An App Inspired by App Overload

An app called Vurb aims to make it easier to search for stuff to do using a smartphone.

Mar 3, 2015

For the past few years, Bobby Lo has been trying to figure out how to use a smartphone to plan a night out with friends, without shuffling back and forth between apps and Web pages just to make dinner reservations or find movie times.

He now thinks he’s built a solution in the form of Vurb, an app released last week for the iPhone (an Android version is expected in a few months). Vurb, which is free, lets you search for things like restaurants, movies, and concerts, and get results close to where you are, laid out on information-packed cards that include data from several different sources—reviews, related videos, maps, show times, and links to get a ride there via Uber or Lyft. These slides can then be shared with friends.

You can gather several cards on the same topic, such as “San Francisco Cocktail Joints,” into an annotated deck, and share cards and decks quickly with Vurb-using friends (if they’re not using the app, you can text a link to a Web-based view of the same content). If you want to get more information from any single source in the app, like reviews on Yelp, you can tap to open up that app on your phone.

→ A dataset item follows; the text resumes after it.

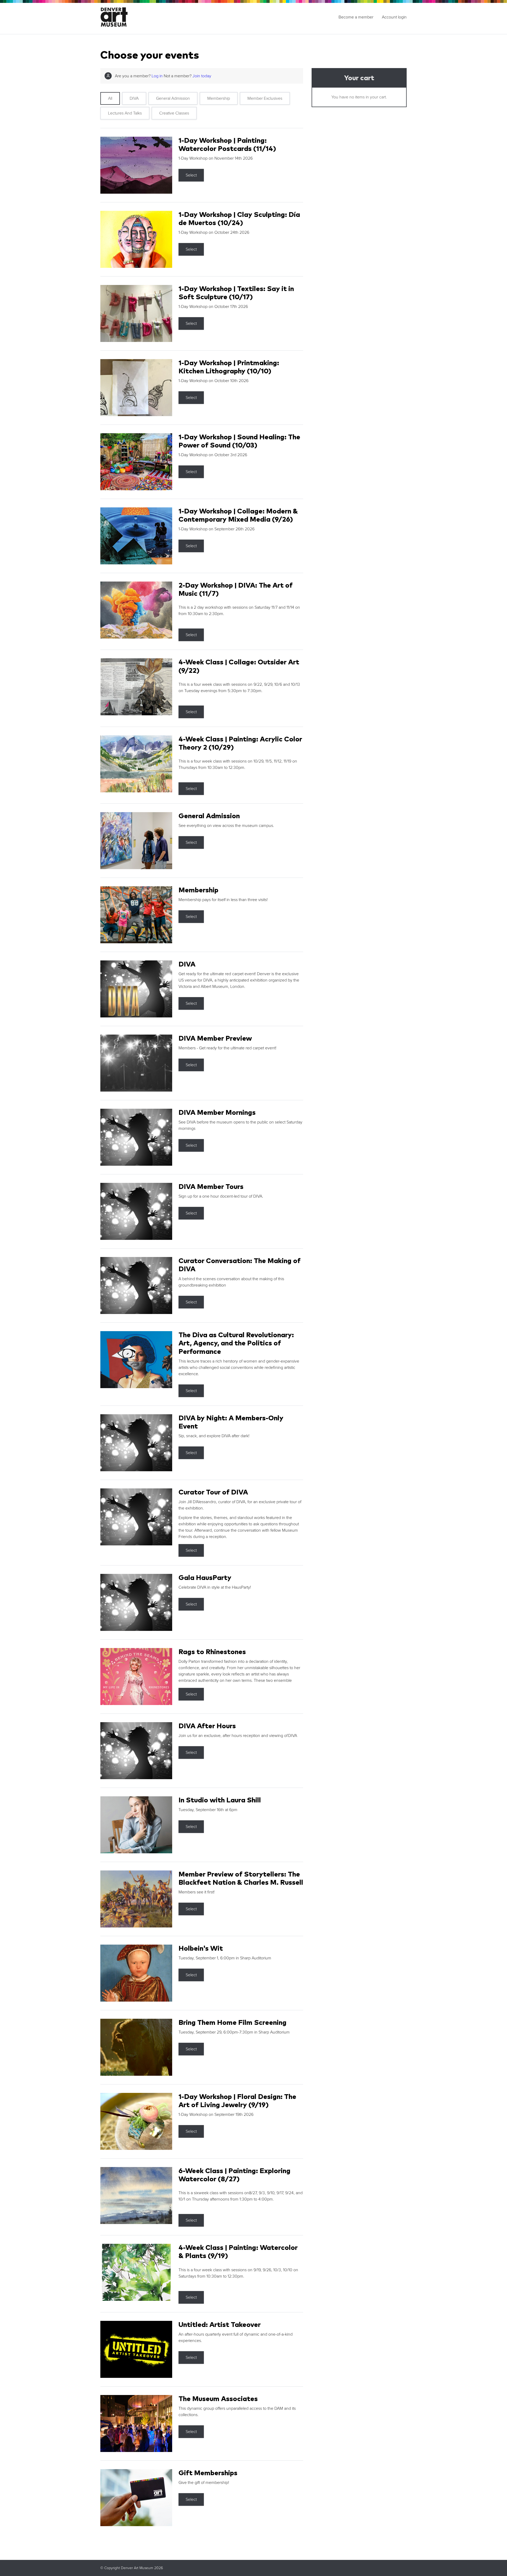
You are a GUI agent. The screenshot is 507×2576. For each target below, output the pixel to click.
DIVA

Lo believes Vurb makes it easier to navigate content that’s normally accessed through a number of mobile apps. This is likely to be important as we become more and more dependent on our smartphones and other mobile devices.

Vurb is connected with about 30 different online data sources so far, including Yelp, Foursquare, YouTube, review aggregator Metacritic, and one-minute video review startup Tastemade. The app also considers contextual information like your location as you conduct a search.

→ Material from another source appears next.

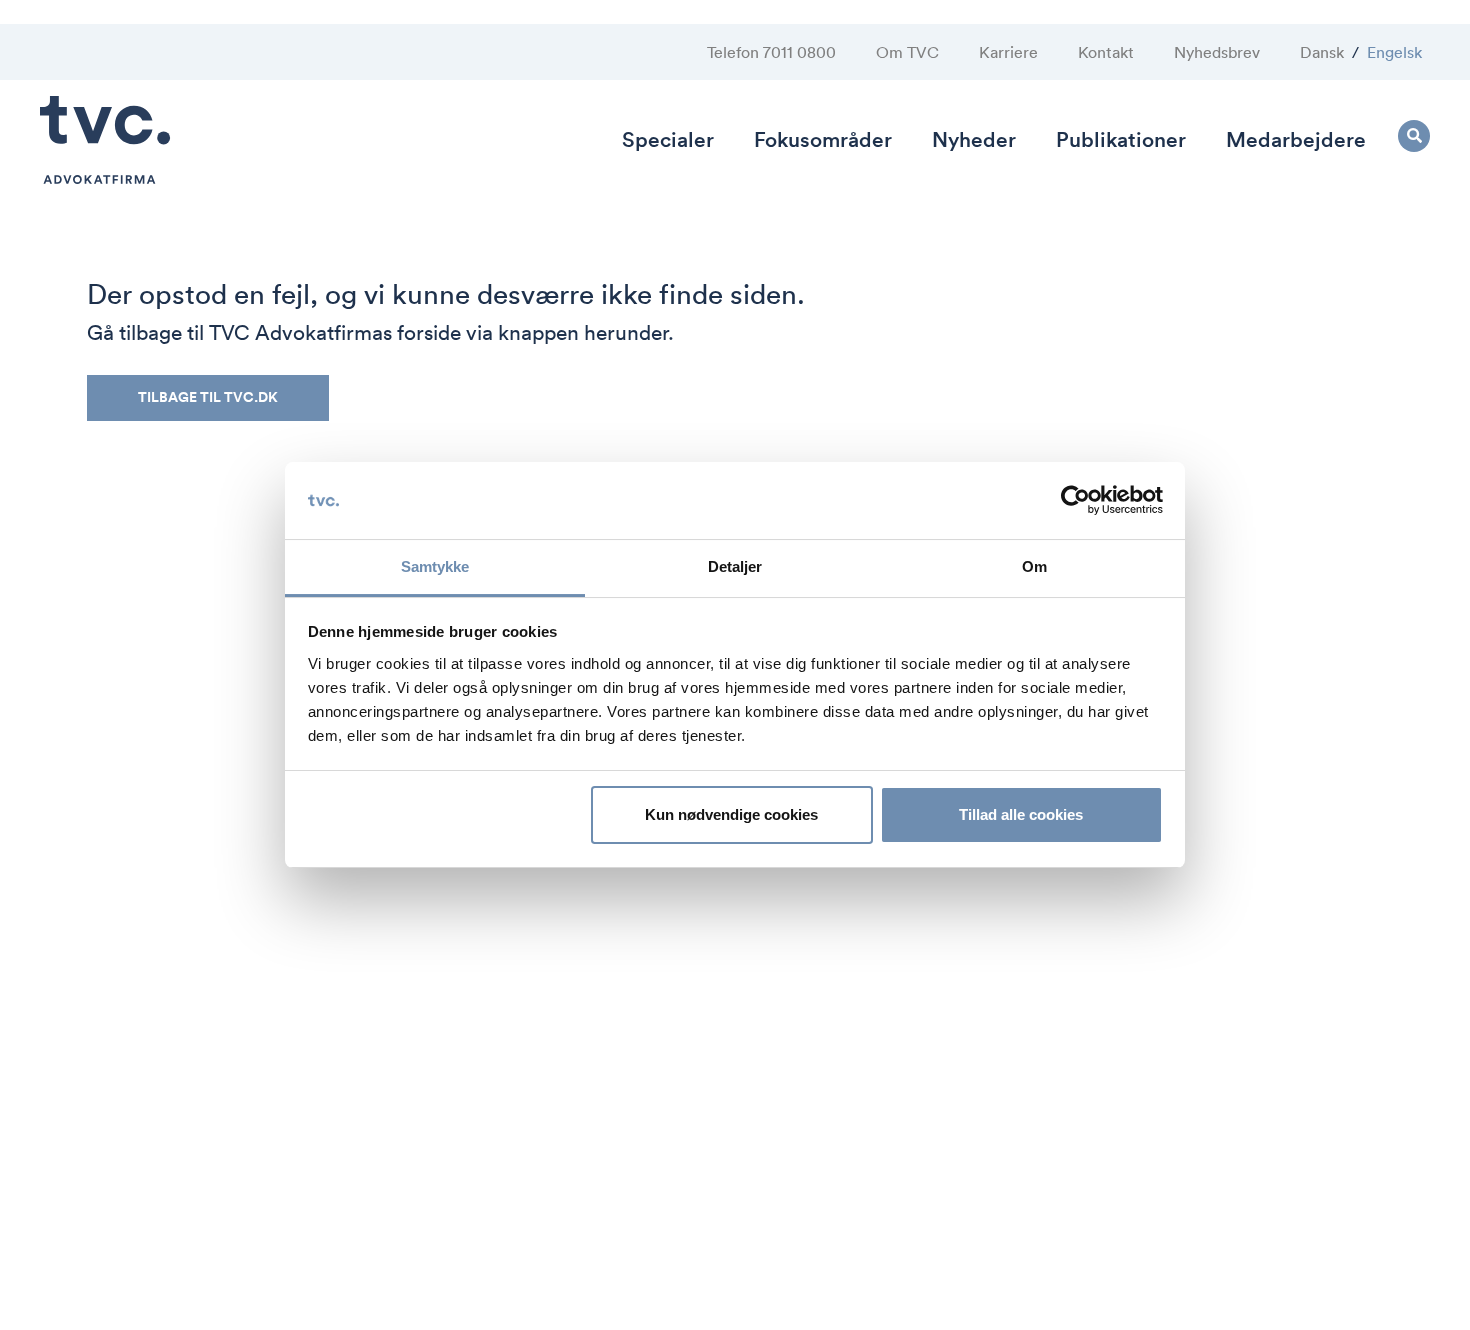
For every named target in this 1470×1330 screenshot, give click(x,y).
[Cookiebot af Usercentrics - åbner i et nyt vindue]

Vurb lets you narrow searches to topics like “movies” and “music”; you can also search just publicly available decks if you’d like to view other users’ recommendations.

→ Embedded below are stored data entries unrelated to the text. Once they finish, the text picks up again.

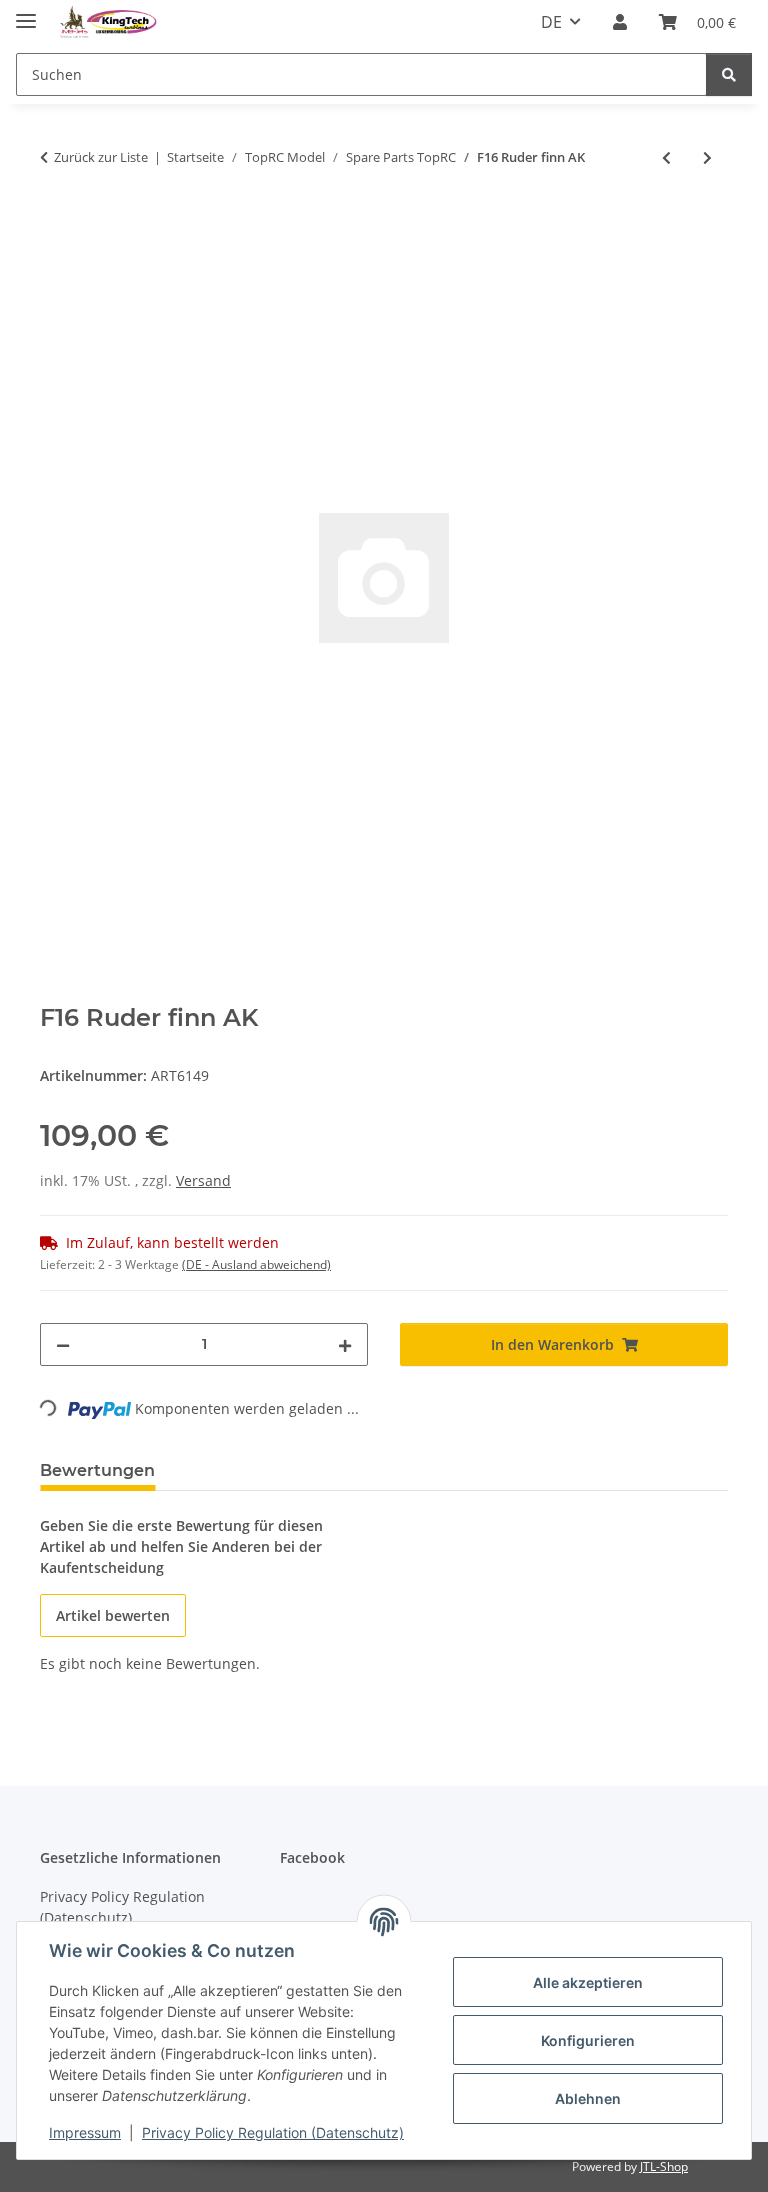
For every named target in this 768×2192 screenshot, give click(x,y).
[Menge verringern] (63, 1344)
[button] (620, 22)
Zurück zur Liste (101, 157)
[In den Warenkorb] (56, 223)
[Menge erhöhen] (345, 1344)
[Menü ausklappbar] (26, 12)
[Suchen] (729, 74)
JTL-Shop (664, 2166)
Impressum (85, 2132)
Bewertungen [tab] (97, 1470)
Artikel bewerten (113, 1615)
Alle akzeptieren (588, 1982)
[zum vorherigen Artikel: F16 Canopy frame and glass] (666, 157)
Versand (203, 1180)
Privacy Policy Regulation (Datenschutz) (273, 2132)
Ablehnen (588, 2098)
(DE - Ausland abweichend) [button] (256, 1264)
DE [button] (551, 22)
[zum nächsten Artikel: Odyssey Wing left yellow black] (707, 157)
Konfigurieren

Investors seem interested in Vurb’s potential—so far, the company has raised more than $10 million from investors ranging from venture-capital firm Redpoint Ventures to tech executives like PayPal cofounder Max Levchin and Dropbox founder and CEO Drew Houston.

Lo says Vurb isn’t bringing in any revenue from the app, though eventually he can imagine making money from helping people complete transactions within Vurb, like buying movie tickets (for now, if you want to buy a movie ticket while using Vurb, the app will actually take you over to Fandango’s checkout screen).

Lo is thinking about other ways people could use Vurb. Because the decks make it easy to search for, collect, and send information, a music teacher might use it to send students a deck of different videos and upcoming concerts related to a particular musician, he says, or a salesperson might use it as a way to organize business leads that span all kinds of companies.

“You can mix and match almost anything,” Lo says.